## The task
The reply must contain all of the records, unchanged.

[Stored records]
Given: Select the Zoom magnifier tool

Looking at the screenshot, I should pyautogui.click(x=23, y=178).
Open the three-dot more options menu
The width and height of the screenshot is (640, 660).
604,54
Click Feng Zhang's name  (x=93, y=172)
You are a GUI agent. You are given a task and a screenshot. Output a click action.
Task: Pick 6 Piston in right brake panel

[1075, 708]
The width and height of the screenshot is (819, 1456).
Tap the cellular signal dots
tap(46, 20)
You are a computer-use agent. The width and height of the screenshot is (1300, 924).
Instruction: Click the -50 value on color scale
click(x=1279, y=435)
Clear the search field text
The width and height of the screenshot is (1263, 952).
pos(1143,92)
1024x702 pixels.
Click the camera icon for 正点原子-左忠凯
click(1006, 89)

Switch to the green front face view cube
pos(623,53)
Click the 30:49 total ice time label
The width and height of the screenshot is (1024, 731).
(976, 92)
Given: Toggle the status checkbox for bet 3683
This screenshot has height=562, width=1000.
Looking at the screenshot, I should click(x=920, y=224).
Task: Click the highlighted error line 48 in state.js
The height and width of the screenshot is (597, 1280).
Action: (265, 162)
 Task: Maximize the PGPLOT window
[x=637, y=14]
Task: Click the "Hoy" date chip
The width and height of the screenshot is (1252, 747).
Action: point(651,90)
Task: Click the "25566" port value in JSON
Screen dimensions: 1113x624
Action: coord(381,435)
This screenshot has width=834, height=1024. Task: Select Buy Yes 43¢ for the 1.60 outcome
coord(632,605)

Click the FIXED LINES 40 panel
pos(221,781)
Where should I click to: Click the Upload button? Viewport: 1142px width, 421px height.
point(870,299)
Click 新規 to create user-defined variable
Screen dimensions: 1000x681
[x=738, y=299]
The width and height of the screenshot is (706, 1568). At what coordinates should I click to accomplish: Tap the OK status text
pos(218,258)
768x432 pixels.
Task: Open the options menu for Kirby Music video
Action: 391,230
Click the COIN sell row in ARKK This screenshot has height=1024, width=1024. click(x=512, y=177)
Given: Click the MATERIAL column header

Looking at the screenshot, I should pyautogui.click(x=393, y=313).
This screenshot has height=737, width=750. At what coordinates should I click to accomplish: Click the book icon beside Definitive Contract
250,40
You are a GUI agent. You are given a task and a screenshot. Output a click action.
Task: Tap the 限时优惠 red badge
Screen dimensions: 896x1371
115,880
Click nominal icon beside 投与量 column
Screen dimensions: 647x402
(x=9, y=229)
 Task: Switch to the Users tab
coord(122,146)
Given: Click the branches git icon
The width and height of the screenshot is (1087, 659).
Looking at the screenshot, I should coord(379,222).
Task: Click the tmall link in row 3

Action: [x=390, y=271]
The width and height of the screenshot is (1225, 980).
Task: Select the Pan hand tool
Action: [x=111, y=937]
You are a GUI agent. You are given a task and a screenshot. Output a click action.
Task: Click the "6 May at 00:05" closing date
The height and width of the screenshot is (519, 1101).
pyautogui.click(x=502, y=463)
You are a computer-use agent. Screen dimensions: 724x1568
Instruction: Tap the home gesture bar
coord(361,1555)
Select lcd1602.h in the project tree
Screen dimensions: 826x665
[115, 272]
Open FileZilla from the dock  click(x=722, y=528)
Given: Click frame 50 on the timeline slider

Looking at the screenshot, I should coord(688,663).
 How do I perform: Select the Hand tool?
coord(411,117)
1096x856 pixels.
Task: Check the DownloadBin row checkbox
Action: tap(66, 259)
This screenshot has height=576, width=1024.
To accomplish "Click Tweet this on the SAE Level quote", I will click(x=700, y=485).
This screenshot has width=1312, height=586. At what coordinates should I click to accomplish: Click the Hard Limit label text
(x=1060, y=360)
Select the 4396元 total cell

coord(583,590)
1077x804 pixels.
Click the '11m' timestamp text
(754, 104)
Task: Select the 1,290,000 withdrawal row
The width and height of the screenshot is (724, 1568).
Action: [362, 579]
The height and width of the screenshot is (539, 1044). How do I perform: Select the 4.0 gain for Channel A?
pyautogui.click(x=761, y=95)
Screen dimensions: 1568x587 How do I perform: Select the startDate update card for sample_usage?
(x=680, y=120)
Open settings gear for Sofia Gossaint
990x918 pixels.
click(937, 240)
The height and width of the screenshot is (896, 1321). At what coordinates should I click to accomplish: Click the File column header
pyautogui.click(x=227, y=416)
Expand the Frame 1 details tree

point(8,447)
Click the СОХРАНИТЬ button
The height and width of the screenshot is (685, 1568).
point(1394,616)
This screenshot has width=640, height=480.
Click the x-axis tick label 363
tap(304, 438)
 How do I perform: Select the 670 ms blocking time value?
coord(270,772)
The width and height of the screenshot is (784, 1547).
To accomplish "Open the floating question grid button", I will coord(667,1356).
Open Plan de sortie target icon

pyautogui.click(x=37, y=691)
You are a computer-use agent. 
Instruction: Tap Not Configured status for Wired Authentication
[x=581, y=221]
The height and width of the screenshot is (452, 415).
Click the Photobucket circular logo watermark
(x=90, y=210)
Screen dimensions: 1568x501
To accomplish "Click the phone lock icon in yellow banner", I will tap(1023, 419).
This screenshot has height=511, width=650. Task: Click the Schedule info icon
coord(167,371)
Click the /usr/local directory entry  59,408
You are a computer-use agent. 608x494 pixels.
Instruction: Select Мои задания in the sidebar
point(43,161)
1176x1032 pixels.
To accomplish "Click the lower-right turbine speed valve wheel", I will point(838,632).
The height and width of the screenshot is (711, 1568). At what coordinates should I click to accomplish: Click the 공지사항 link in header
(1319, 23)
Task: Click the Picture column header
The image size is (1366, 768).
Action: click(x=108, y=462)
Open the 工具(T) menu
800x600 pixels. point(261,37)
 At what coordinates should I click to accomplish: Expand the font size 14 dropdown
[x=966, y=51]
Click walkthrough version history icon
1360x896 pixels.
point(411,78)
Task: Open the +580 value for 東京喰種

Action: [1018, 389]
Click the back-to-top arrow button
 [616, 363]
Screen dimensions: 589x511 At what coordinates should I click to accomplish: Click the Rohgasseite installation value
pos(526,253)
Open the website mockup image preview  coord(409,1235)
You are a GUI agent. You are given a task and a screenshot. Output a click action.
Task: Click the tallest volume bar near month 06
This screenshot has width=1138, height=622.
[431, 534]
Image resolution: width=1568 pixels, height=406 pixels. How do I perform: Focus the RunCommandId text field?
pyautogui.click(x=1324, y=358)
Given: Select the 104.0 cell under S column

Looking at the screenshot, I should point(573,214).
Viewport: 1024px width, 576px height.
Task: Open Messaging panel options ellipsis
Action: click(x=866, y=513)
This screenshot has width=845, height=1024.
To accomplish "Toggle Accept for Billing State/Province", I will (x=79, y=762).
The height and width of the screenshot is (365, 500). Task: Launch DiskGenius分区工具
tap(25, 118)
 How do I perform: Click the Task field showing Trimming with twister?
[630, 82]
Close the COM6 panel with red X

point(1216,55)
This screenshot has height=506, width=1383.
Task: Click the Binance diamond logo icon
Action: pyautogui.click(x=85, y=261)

## Your response
Given: Select the Zoom magnifier tool

Looking at the screenshot, I should pyautogui.click(x=23, y=178).
Open the three-dot more options menu
The width and height of the screenshot is (640, 660).
604,54
Click Feng Zhang's name  (x=93, y=172)
You are a GUI agent. You are given a task and a screenshot. Output a click action.
Task: Pick 6 Piston in right brake panel

[1075, 708]
The width and height of the screenshot is (819, 1456).
Tap the cellular signal dots
tap(46, 20)
You are a computer-use agent. The width and height of the screenshot is (1300, 924).
Instruction: Click the -50 value on color scale
click(x=1279, y=435)
Clear the search field text
The width and height of the screenshot is (1263, 952).
pos(1143,92)
1024x702 pixels.
Click the camera icon for 正点原子-左忠凯
click(1006, 89)

Switch to the green front face view cube
pos(623,53)
Click the 30:49 total ice time label
The width and height of the screenshot is (1024, 731).
(976, 92)
Given: Toggle the status checkbox for bet 3683
This screenshot has height=562, width=1000.
Looking at the screenshot, I should click(x=920, y=224).
Task: Click the highlighted error line 48 in state.js
The height and width of the screenshot is (597, 1280).
Action: (265, 162)
 Task: Maximize the PGPLOT window
[x=637, y=14]
Task: Click the "Hoy" date chip
The width and height of the screenshot is (1252, 747).
Action: point(651,90)
Task: Click the "25566" port value in JSON
Screen dimensions: 1113x624
Action: coord(381,435)
This screenshot has width=834, height=1024. Task: Select Buy Yes 43¢ for the 1.60 outcome
coord(632,605)

Click the FIXED LINES 40 panel
pos(221,781)
Where should I click to: Click the Upload button? Viewport: 1142px width, 421px height.
point(870,299)
Click 新規 to create user-defined variable
Screen dimensions: 1000x681
[x=738, y=299]
The width and height of the screenshot is (706, 1568). At what coordinates should I click to accomplish: Tap the OK status text
pos(218,258)
768x432 pixels.
Task: Open the options menu for Kirby Music video
Action: 391,230
Click the COIN sell row in ARKK This screenshot has height=1024, width=1024. click(x=512, y=177)
Given: Click the MATERIAL column header

Looking at the screenshot, I should pyautogui.click(x=393, y=313).
This screenshot has height=737, width=750. At what coordinates should I click to accomplish: Click the book icon beside Definitive Contract
250,40
You are a GUI agent. You are given a task and a screenshot. Output a click action.
Task: Tap the 限时优惠 red badge
Screen dimensions: 896x1371
115,880
Click nominal icon beside 投与量 column
Screen dimensions: 647x402
(x=9, y=229)
 Task: Switch to the Users tab
coord(122,146)
Given: Click the branches git icon
The width and height of the screenshot is (1087, 659).
Looking at the screenshot, I should coord(379,222).
Task: Click the tmall link in row 3

Action: [x=390, y=271]
The width and height of the screenshot is (1225, 980).
Task: Select the Pan hand tool
Action: [x=111, y=937]
You are a GUI agent. You are given a task and a screenshot. Output a click action.
Task: Click the "6 May at 00:05" closing date
The height and width of the screenshot is (519, 1101).
pyautogui.click(x=502, y=463)
You are a computer-use agent. Screen dimensions: 724x1568
Instruction: Tap the home gesture bar
coord(361,1555)
Select lcd1602.h in the project tree
Screen dimensions: 826x665
[115, 272]
Open FileZilla from the dock  click(x=722, y=528)
Given: Click frame 50 on the timeline slider

Looking at the screenshot, I should coord(688,663).
 How do I perform: Select the Hand tool?
coord(411,117)
1096x856 pixels.
Task: Check the DownloadBin row checkbox
Action: tap(66, 259)
This screenshot has height=576, width=1024.
To accomplish "Click Tweet this on the SAE Level quote", I will click(x=700, y=485).
This screenshot has width=1312, height=586. At what coordinates should I click to accomplish: Click the Hard Limit label text
(x=1060, y=360)
Select the 4396元 total cell

coord(583,590)
1077x804 pixels.
Click the '11m' timestamp text
(754, 104)
Task: Select the 1,290,000 withdrawal row
The width and height of the screenshot is (724, 1568).
Action: [362, 579]
The height and width of the screenshot is (539, 1044). How do I perform: Select the 4.0 gain for Channel A?
pyautogui.click(x=761, y=95)
Screen dimensions: 1568x587 How do I perform: Select the startDate update card for sample_usage?
(x=680, y=120)
Open settings gear for Sofia Gossaint
990x918 pixels.
click(937, 240)
The height and width of the screenshot is (896, 1321). At what coordinates should I click to accomplish: Click the File column header
pyautogui.click(x=227, y=416)
Expand the Frame 1 details tree

point(8,447)
Click the СОХРАНИТЬ button
The height and width of the screenshot is (685, 1568).
point(1394,616)
This screenshot has width=640, height=480.
Click the x-axis tick label 363
tap(304, 438)
 How do I perform: Select the 670 ms blocking time value?
coord(270,772)
The width and height of the screenshot is (784, 1547).
To accomplish "Open the floating question grid button", I will coord(667,1356).
Open Plan de sortie target icon

pyautogui.click(x=37, y=691)
You are a computer-use agent. 
Instruction: Tap Not Configured status for Wired Authentication
[x=581, y=221]
The height and width of the screenshot is (452, 415).
Click the Photobucket circular logo watermark
(x=90, y=210)
Screen dimensions: 1568x501
To accomplish "Click the phone lock icon in yellow banner", I will tap(1023, 419).
This screenshot has height=511, width=650. Task: Click the Schedule info icon
coord(167,371)
Click the /usr/local directory entry  59,408
You are a computer-use agent. 608x494 pixels.
Instruction: Select Мои задания in the sidebar
point(43,161)
1176x1032 pixels.
To accomplish "Click the lower-right turbine speed valve wheel", I will point(838,632).
The height and width of the screenshot is (711, 1568). At what coordinates should I click to accomplish: Click the 공지사항 link in header
(1319, 23)
Task: Click the Picture column header
The image size is (1366, 768).
Action: click(x=108, y=462)
Open the 工具(T) menu
800x600 pixels. point(261,37)
 At what coordinates should I click to accomplish: Expand the font size 14 dropdown
[x=966, y=51]
Click walkthrough version history icon
1360x896 pixels.
point(411,78)
Task: Open the +580 value for 東京喰種

Action: [1018, 389]
Click the back-to-top arrow button
 [616, 363]
Screen dimensions: 589x511 At what coordinates should I click to accomplish: Click the Rohgasseite installation value
pos(526,253)
Open the website mockup image preview  coord(409,1235)
You are a GUI agent. You are given a task and a screenshot. Output a click action.
Task: Click the tallest volume bar near month 06
This screenshot has width=1138, height=622.
[431, 534]
Image resolution: width=1568 pixels, height=406 pixels. How do I perform: Focus the RunCommandId text field?
pyautogui.click(x=1324, y=358)
Given: Select the 104.0 cell under S column

Looking at the screenshot, I should point(573,214).
Viewport: 1024px width, 576px height.
Task: Open Messaging panel options ellipsis
Action: click(x=866, y=513)
This screenshot has width=845, height=1024.
To accomplish "Toggle Accept for Billing State/Province", I will (x=79, y=762).
The height and width of the screenshot is (365, 500). Task: Launch DiskGenius分区工具
tap(25, 118)
 How do I perform: Click the Task field showing Trimming with twister?
[630, 82]
Close the COM6 panel with red X

point(1216,55)
This screenshot has height=506, width=1383.
Task: Click the Binance diamond logo icon
Action: pyautogui.click(x=85, y=261)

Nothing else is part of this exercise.